Thailand’s taking the number one position in the Global Beachfront Awards will surprise many, just as it did the website’s Bangkok-based creators. Wei Liang Yu, Chinese wife of the founder, the cartographer and a company director, says that when they began they first guessed that Thailand might have about 300 beachfront hotels.But then, as Everingham walked virtually every beach in the country, photographing and GPS-marking all beachfront hotels, the numbers climbed wildly, soaring beyond 1,200. Everingham also walked virtually beach in Bali, Vietnam and Myanmar that has a beachfront hotel, and is now working through the Philippines.

A second set of global awards, the Global Destination Beachfront Awards, has also been released by The Beachfront Club. This counts the total beachfront accommodations in a single beach destination within any country. Once again, Thailand triumphs as Koh Samui’s 270 qualified hotels overtakes the 250 in Riviera Maya, Mexico, while Crete Island in Greece comes in third with 194, and Mallorca in Spain follows with 187.

Thailand’s win on this score too helps cement its high rank in the beach tourism business. “People may think Thai beaches are lined by bamboo and thatch bungalows,” says the beach-combing founder. “But the backpacker places have been replaced by huge numbers of mid-range, air-con rooms. And boutique and luxury resorts are now the standard, sprouting up on even the remotest islands. Thai beaches are an industry ablaze, and sometimes out of control.”

Rapid growth in beach tourism has not been limited to Thailand, however. Its neighbours also showed solid upswings in 2013, with Southeast Asia enjoying the biggest year-on-year increase of any region in the world. In spite of the deep crises in Western economies, the traditional beach destinations also enjoyed some growth over the five years from 2009 to 2013 – though it was comparatively slow. While Thailand enjoyed the huge 88%, five-year increase that thrust it into the world’s Top 10 tourism countries, Spain had a modest 16% increase, with Turkey and Greece trailing behind that. The Caribbean saw less than 10% growth over the same period, WTO figures show.

Momentum in global beach tourism shows a clear migration from the old destinations to the new, tropical islands and beaches of Asia. With long-distant air transport times and costs at all-time lows, beach-lovers are willing to spend 10 or more hours on a plane in the search for newer beaches and more natural environments.

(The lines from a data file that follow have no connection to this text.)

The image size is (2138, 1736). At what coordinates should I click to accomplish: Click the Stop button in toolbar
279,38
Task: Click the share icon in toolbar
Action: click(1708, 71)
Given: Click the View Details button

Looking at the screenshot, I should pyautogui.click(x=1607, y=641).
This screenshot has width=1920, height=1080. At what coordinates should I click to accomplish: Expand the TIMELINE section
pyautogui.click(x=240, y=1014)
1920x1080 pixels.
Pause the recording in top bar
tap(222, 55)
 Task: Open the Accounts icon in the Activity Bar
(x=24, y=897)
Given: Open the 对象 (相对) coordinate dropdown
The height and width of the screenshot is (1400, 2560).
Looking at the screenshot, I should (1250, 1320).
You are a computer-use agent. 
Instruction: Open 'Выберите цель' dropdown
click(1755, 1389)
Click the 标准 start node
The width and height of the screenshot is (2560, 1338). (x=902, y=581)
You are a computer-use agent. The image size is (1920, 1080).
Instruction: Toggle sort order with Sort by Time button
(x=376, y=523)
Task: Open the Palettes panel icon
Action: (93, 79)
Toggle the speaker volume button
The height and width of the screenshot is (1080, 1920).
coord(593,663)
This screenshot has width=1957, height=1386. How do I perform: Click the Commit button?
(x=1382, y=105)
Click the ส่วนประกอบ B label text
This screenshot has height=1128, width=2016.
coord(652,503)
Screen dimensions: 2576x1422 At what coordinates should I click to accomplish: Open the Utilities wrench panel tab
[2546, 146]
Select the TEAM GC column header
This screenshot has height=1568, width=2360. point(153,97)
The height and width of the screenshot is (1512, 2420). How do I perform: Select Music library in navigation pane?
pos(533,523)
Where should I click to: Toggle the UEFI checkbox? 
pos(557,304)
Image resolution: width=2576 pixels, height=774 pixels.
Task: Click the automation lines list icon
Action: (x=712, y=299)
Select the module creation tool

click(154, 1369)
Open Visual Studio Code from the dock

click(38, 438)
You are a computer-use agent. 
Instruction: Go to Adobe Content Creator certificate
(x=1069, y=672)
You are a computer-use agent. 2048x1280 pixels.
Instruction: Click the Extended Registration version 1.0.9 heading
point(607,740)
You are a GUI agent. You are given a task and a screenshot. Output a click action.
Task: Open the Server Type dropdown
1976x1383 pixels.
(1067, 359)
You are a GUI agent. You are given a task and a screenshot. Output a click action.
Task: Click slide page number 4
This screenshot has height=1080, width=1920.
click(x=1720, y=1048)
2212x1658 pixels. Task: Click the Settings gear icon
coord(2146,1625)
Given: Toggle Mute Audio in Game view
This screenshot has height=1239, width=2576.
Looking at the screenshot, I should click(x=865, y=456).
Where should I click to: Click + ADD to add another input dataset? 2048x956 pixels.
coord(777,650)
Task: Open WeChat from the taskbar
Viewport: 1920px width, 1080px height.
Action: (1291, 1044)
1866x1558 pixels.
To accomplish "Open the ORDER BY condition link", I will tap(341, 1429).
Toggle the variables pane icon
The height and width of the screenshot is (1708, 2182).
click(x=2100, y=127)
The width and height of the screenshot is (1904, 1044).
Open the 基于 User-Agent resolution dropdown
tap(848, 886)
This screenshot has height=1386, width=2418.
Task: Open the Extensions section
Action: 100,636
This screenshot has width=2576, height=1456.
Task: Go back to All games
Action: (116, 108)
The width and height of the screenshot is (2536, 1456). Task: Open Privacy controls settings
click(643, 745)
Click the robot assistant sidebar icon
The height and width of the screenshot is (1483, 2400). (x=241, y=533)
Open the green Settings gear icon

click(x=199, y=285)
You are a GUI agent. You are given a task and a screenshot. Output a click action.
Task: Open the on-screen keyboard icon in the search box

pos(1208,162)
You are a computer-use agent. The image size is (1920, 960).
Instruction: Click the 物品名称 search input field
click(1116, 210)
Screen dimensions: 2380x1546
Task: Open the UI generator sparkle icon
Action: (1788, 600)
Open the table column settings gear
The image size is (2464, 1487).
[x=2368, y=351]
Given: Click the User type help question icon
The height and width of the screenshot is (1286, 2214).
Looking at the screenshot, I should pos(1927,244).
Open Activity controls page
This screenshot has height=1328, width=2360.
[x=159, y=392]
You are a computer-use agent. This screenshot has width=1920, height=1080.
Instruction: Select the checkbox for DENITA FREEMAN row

Thailand, with shores facing both Pacific and Indian Oceans, and hundreds of islands in each, is clearly the biggest winner in the latest blush of humanity’s on-going love affair with the beach. Now that it’s right at the top of global beach tourism, it will need to consider something it has not yet stopped to ponder, says The Beachfront Club’s John Everingham – how to preserve its beaches’ natural beauty and help it stay on top.